The Northern Irishman has previously likened negotiations between Saudi Arabia and the PGA Tour to the Good Friday Agreement.

 

Tiger Woods has voted against Rory McIlroy’s return to the PGA Tour Board of Directors in an effort to reach a peace agreement with the Saudi sponsors of the separatist LIV League. This is a sensational move that could have a significant impact on the future of professional football. Woods has long been a close ally of McIlroy. They live near Jupiter in South Florida and are social golfing friends. However, his return appears to be in line with a group that includes The Woods, when the Northern Irishman recently agreed to replace Webb Simpson as one of the player directors who will ultimately decide whether there is a merger with the Kingdom. seems to have been blocked by

Woods remains the most famous player in golf. But as a more active player who took center stage in Civil War LIV, McIlroy is an important figure in his own right. Woods and McIlroy have co-founded a multimillion-dollar indoor golf league, but any tensions would shed further light on an already carnage situation. Both men are due to play next week in the US PGA, the second major tournament of the season, but as if that wasn’t enough, the match will be further heated with LIV players in the field and one of the Rebels, Brooks Koepka, in the defense. Conspiracies and accusations.

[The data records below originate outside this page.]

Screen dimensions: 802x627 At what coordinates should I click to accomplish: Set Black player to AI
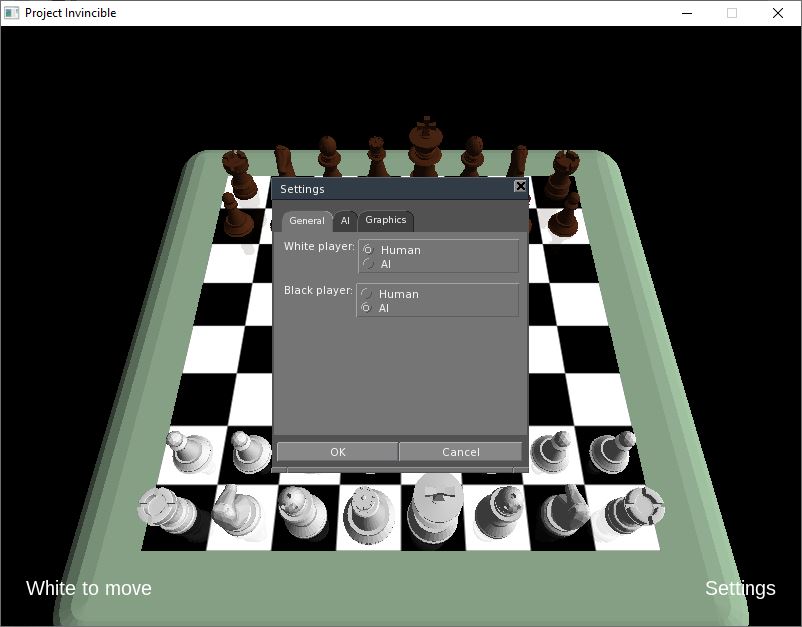(x=368, y=308)
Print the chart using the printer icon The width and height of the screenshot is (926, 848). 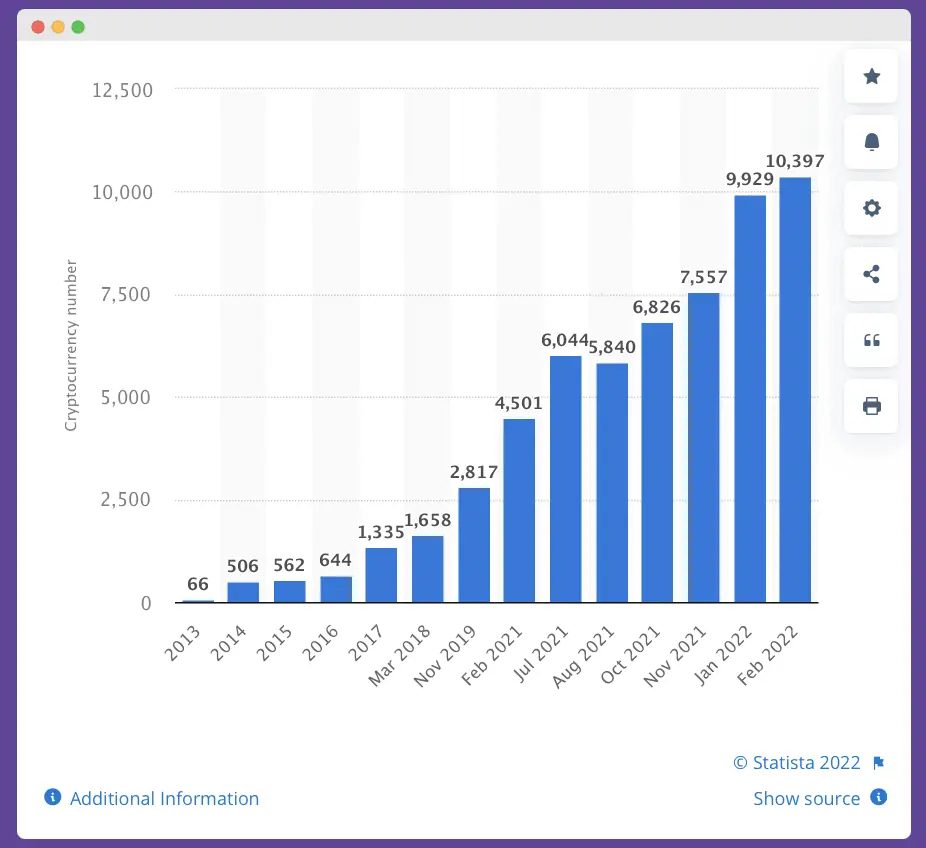(x=870, y=406)
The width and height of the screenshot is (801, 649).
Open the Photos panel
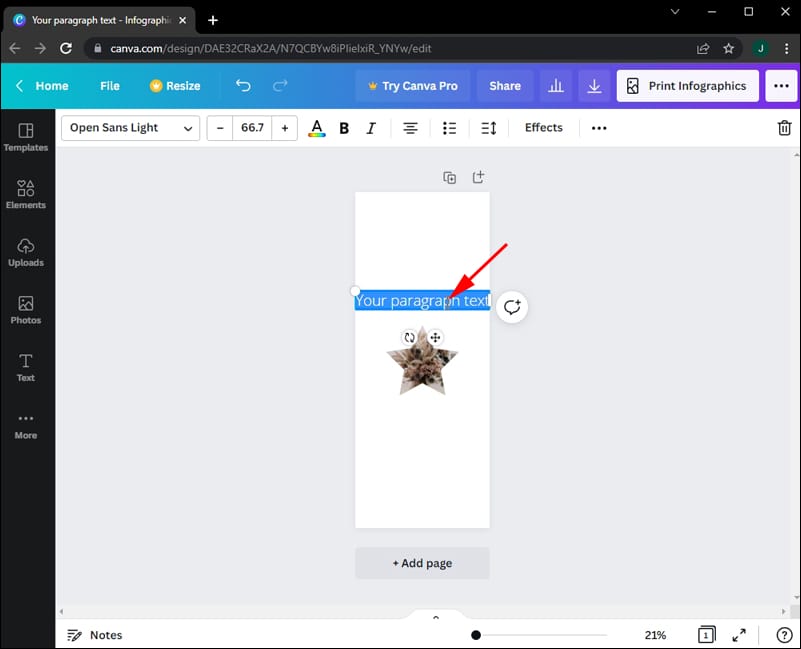(26, 311)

Telegraph Sports revealed that the five player managers other than Simpson have the power to decide on McIlroy’s return, and that Woods formed the Resistance with Patrick Cantlay, a supposed leader against Saudi investment, and others, and won the afternoon match on the third day. 2. McIlroy did not reveal any identities when asked Wednesday why his reinstatement hadn’t happened, but he acknowledged the team was against him.

“There was a portion of the board that, for whatever reason, maybe wasn’t comfortable with me coming back,” McIlroy said at Quail Hollow, where he was preparing for the Wells Fargo Championship from this week. “I think it got pretty messy and pretty nasty. And I think as it happened, it reopened old wounds and scar tissue from what happened before.”

McIlroy resigned from the board late last year for personal and professional reasons. However, after the board received more than £1 billion in private investment in the US, and little progress was made in PIF negotiations, Mr McIlroy said: I’m thinking of doing so,” he said. I’m happy to play my part. McIlroy was perhaps LIV Golf’s most vocal critic initially, insisting even after the merger plan was agreed last summer that he would rather retire than play the secessionists’ courses. But he softened his stance, saying he was “eager” to secure a contract before his big names join LIV, and said he was inspired by his home country’s remarkable progress as his sport enters the new millennium. He said he believes he can get it. . “I think we have an opportunity to do it because for both parties, from a business standpoint, it makes sense, if not necessarily,” McIlroy said.

“If you compare it to when Northern Ireland was going through the peace process and the Good Friday Agreement, neither side was happy. Catholics were not satisfied and Protestants were not satisfied, but they brought the world.

“It was 1998, 20, 25, and 30 years ago, but my generation doesn’t know anything else. This has been the case for a long time, and all we have known is peace. This is just my little way of thinking about this, trying to get both sides to understand that there might be a compromise here.

McIlroy did not name those who opposed his return to the board, saying he had “no hard feelings.” He also stressed that simply replacing Simpson directly would be a “complex process.”

McIlroy has made no secret of his strained relationship with Cantlay, saying, “We look at the world in a completely different way,” and recently announced that Spieth has signed a multibillion-dollar contract with the Tour and Strategic Sports Group. He exchanged views with Spieth after he suggested that this included investments from PIF. It may not be necessary. Woods made similar comments. “Financially, we don’t need it right now,” he said of SSG’s Saudi investment after the cash injection. However, after a meeting between the player director and PIF president and LIV president Yasser Al Rumayyan two months ago, Woods said the discussions were “positive.” On Wednesday, that adjective seemed questionable.